*Passage*:
::::::

As we increasingly recognise the importance of data based decisions, Machine Learning and AI, we decided to survey to a population of Data Science professionals in order to produce a report to help aspiring Data Scientists make sure they pick up the right skills and experiences to excel in their chosen profession. The survey was distributed in May and we now intend to produce a report to share the findings.
The responses have led to a number of interesting finds, which I thought I would share in advance of the full report being developed.
A newer / younger profession:
In comparison with Wade Macdonald’s other specialisms, Data Science is very much in its infancy and this is reflected in the age of those that responded to us. Of the 100+ respondents, 48% were under the age of 34, with only 22% above the age of 45. 55% of those responding had under 5 years’ commercial experience and only 25% above 10 years. However, age was not a defining factor to the seniority of Data Science professionals, with 35% of the total pool working within Senior Positions. As a newer profession, we are able to conclude that people are able to progress quickly if they demonstrate the skills required.

::::::

*Stored data*:

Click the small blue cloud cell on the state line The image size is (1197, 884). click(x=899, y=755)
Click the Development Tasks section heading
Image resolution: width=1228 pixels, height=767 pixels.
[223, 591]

::::::

Repeat the part of the Data Science survey text starting with "The responses have" and going on through "the skills required.", renaming "respondents" to "participants".

The responses have led to a number of interesting finds, which I thought I would share in advance of the full report being developed.
A newer / younger profession:
In comparison with Wade Macdonald’s other specialisms, Data Science is very much in its infancy and this is reflected in the age of those that responded to us. Of the 100+ participants, 48% were under the age of 34, with only 22% above the age of 45. 55% of those responding had under 5 years’ commercial experience and only 25% above 10 years. However, age was not a defining factor to the seniority of Data Science professionals, with 35% of the total pool working within Senior Positions. As a newer profession, we are able to conclude that people are able to progress quickly if they demonstrate the skills required.